I came across a post talking about the challenges of SOA and Financial Silos which references an item about too much SOA technology and makes the good point that we can't expect the business to fund strategic IT and should concentrate on delivering against what the business wants.
I'm with that, especially as I don't think there is IT strategy but where I think this article misses the point is that it holds up its hands and says "okay then lets just to the techy stuff at the bottom" which really is just accepting that SOA is just EAI, and like in scrabble if you lay down those two you end up with the same score.

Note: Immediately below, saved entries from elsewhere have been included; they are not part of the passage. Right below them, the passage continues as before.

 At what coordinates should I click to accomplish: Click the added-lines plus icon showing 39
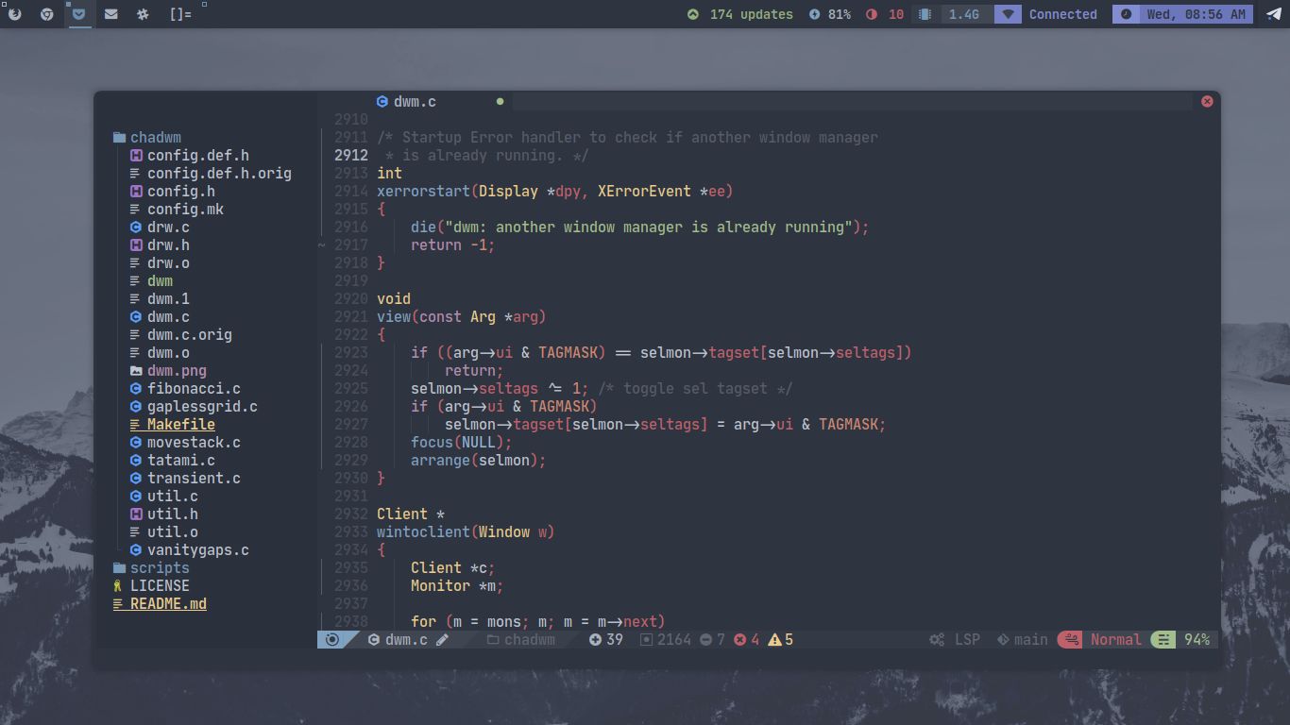[x=597, y=639]
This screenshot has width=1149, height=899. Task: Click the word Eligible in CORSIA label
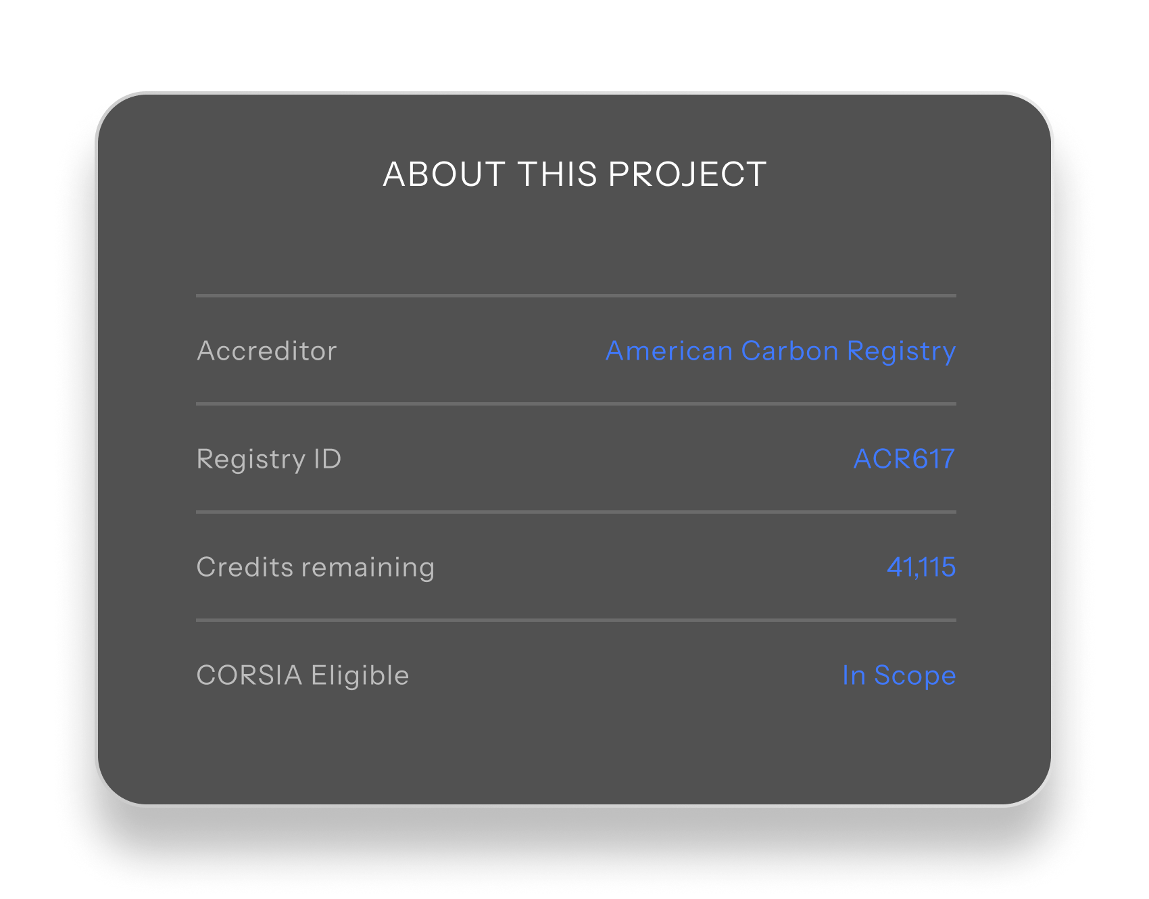360,676
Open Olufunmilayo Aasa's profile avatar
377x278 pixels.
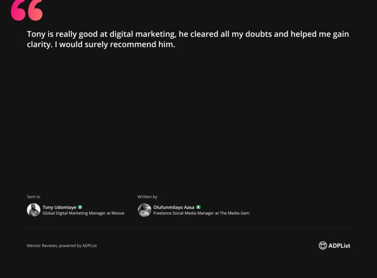144,210
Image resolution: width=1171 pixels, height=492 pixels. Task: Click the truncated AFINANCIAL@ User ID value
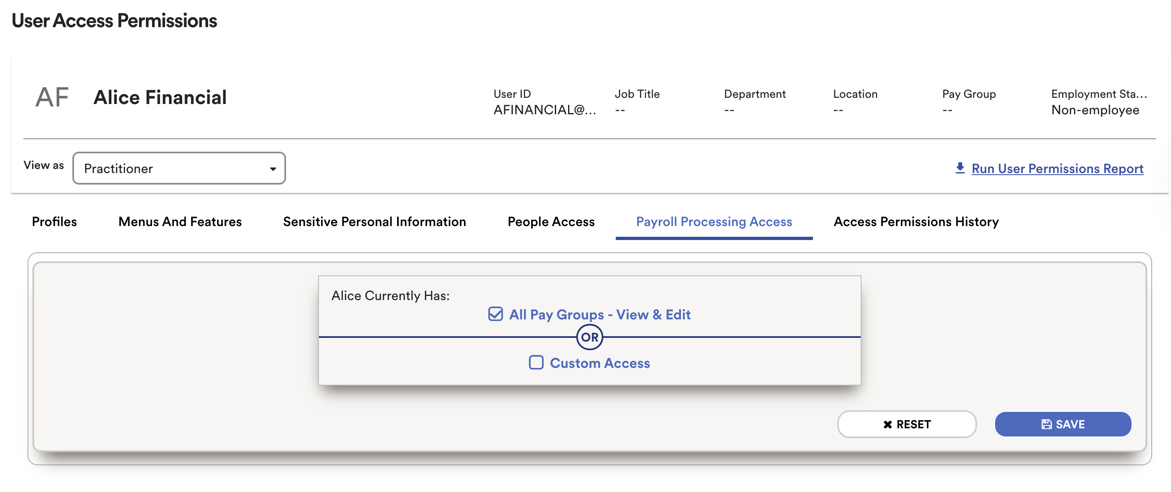pos(545,110)
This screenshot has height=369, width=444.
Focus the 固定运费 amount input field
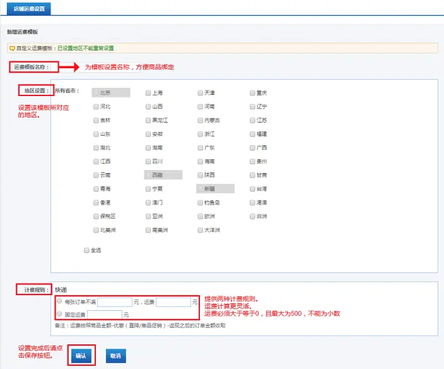pos(104,314)
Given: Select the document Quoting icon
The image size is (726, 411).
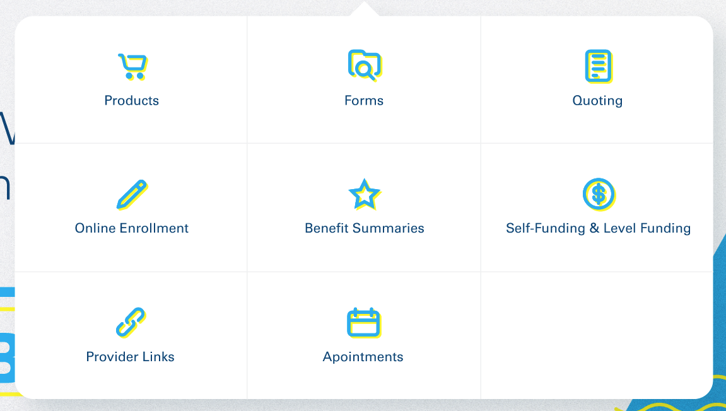Looking at the screenshot, I should point(598,66).
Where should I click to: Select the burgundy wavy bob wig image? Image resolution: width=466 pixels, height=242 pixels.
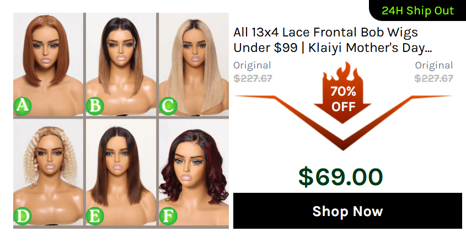(194, 172)
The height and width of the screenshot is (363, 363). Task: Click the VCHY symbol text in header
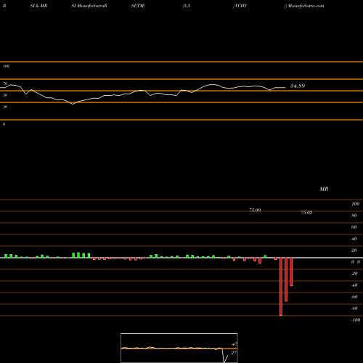241,6
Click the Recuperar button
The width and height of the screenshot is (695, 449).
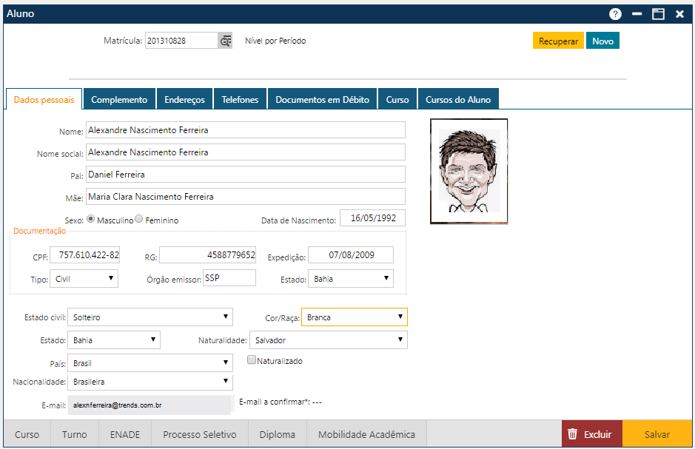(558, 41)
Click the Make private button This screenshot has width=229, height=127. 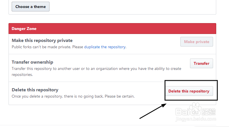pyautogui.click(x=197, y=42)
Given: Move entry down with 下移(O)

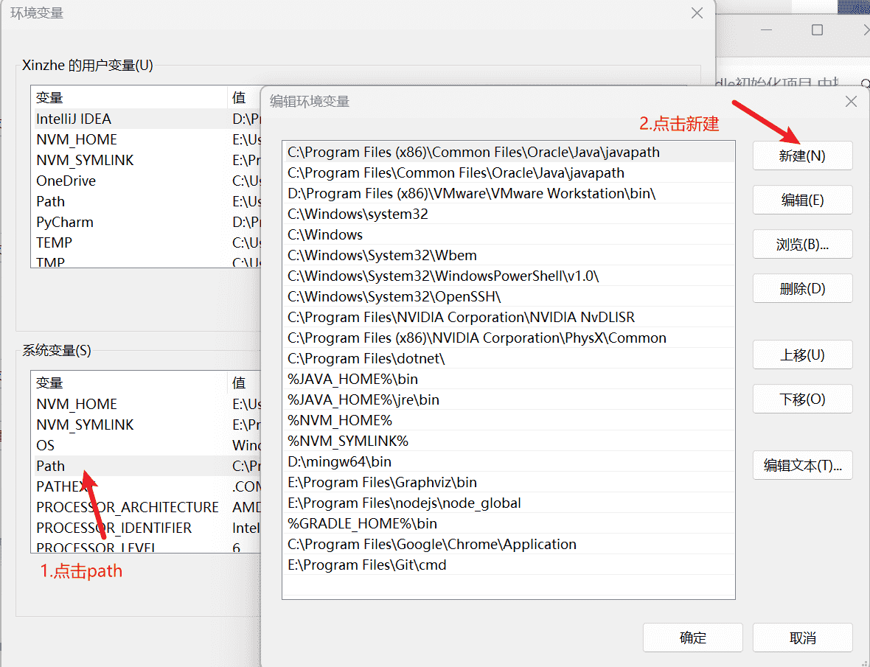Looking at the screenshot, I should 802,399.
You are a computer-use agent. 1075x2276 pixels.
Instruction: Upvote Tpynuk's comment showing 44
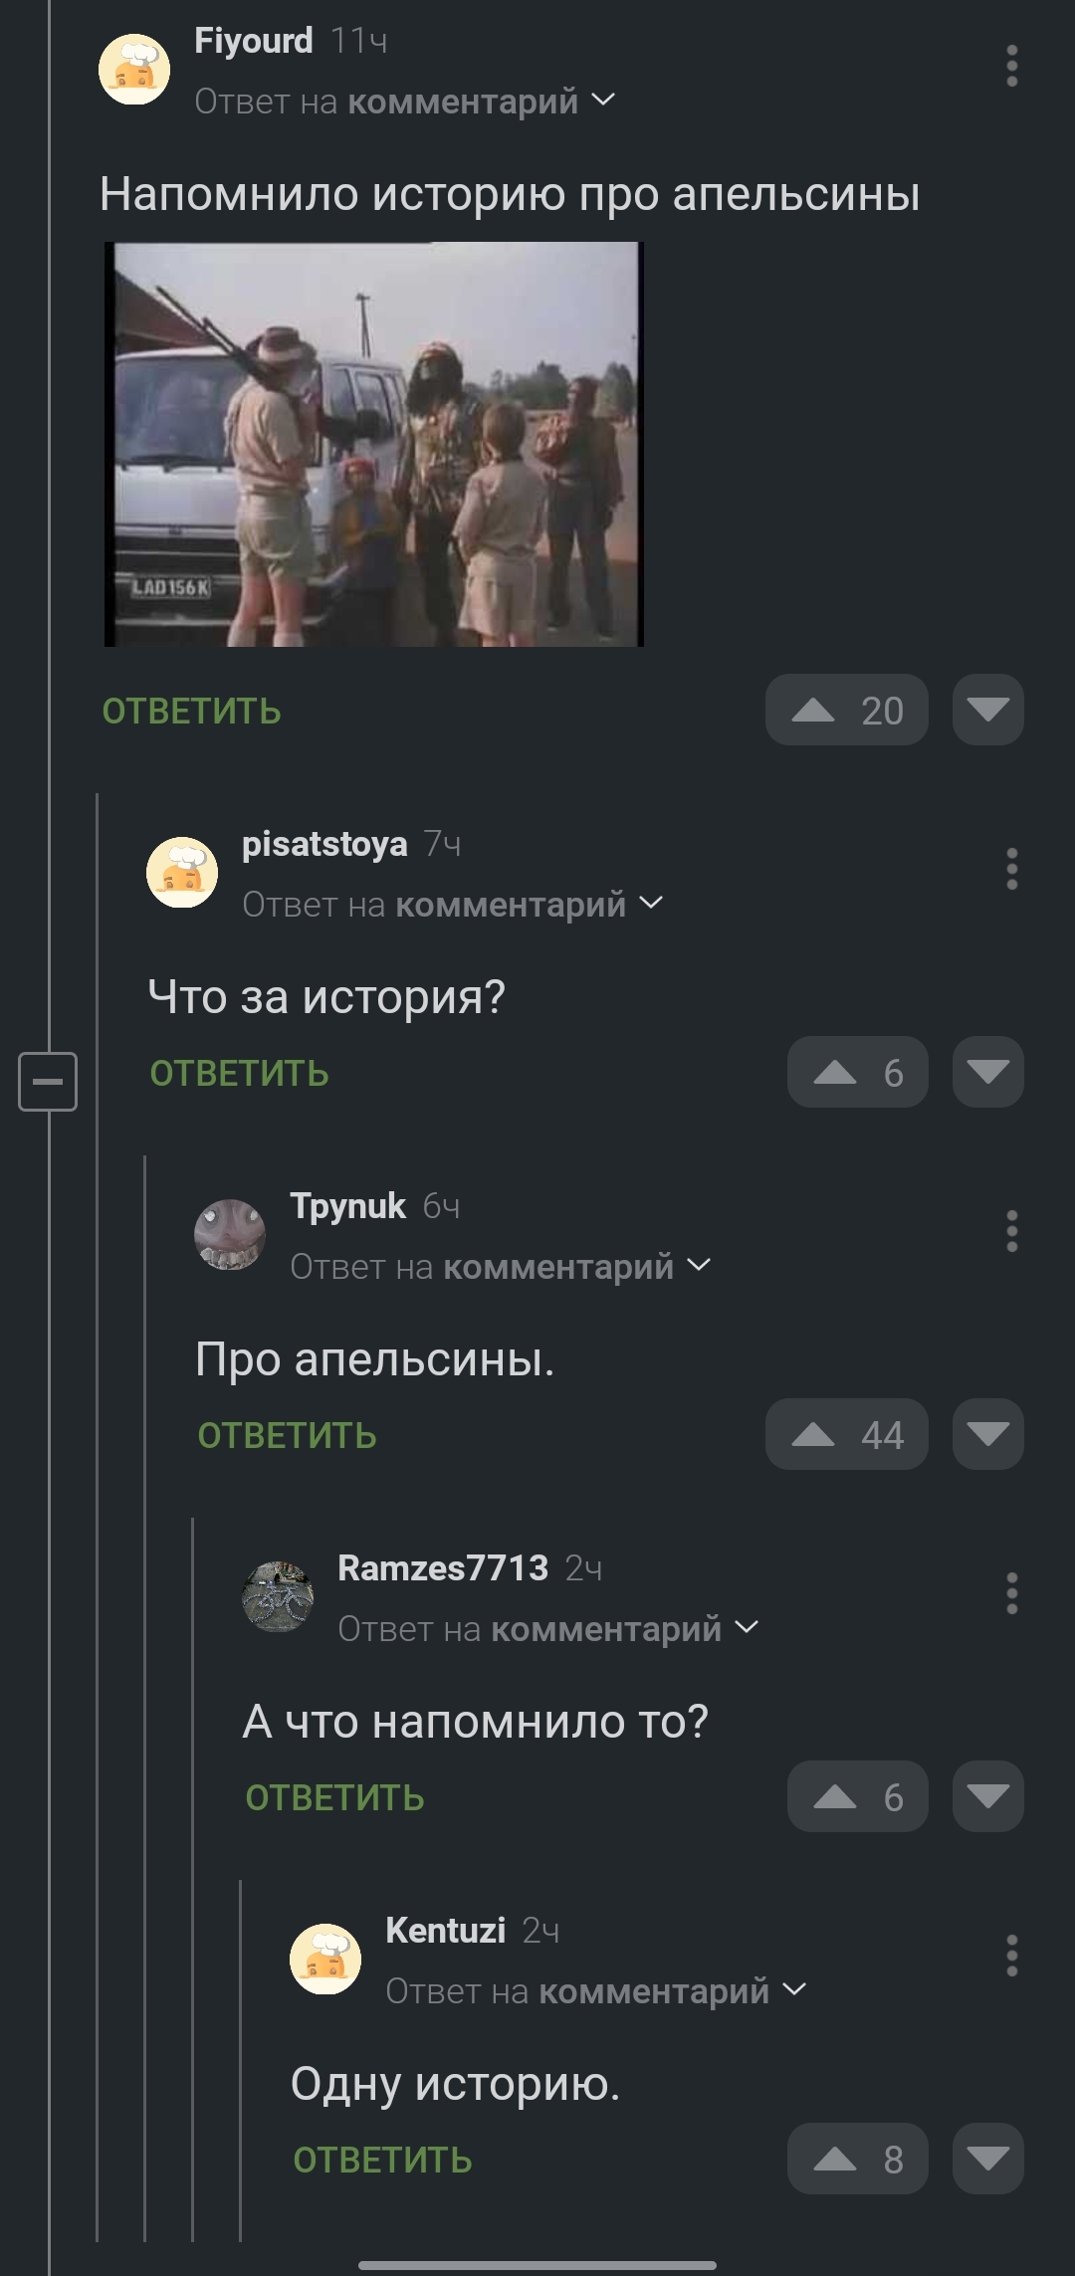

The real problem, which is referenced but then sort of glossed over, is that IT needs to be looking well away from the technology and away from the projects and doing two things. Firstly IT should be looking to get the investment to make changes by economising on those parts of the budget that they do control (i.e. support, development and infrastructure of existing systems) and Secondly IT should be looking to do the cheap things that will have the largest impact. This means organisational and governance changes and understanding what the business service architecture should be. The article (IMO) also makes the mistake of thinking that BPM is where the real end game is here, which it certainly isn't as BPM is just another execution choice for IT and not a different way of actually doing IT.
If you think "well we can't make any changes but at least we can use SOA technologies on this project, that will help won't it?" then you are deluding yourself.
Make the cheap changes first, then worry about the license costs.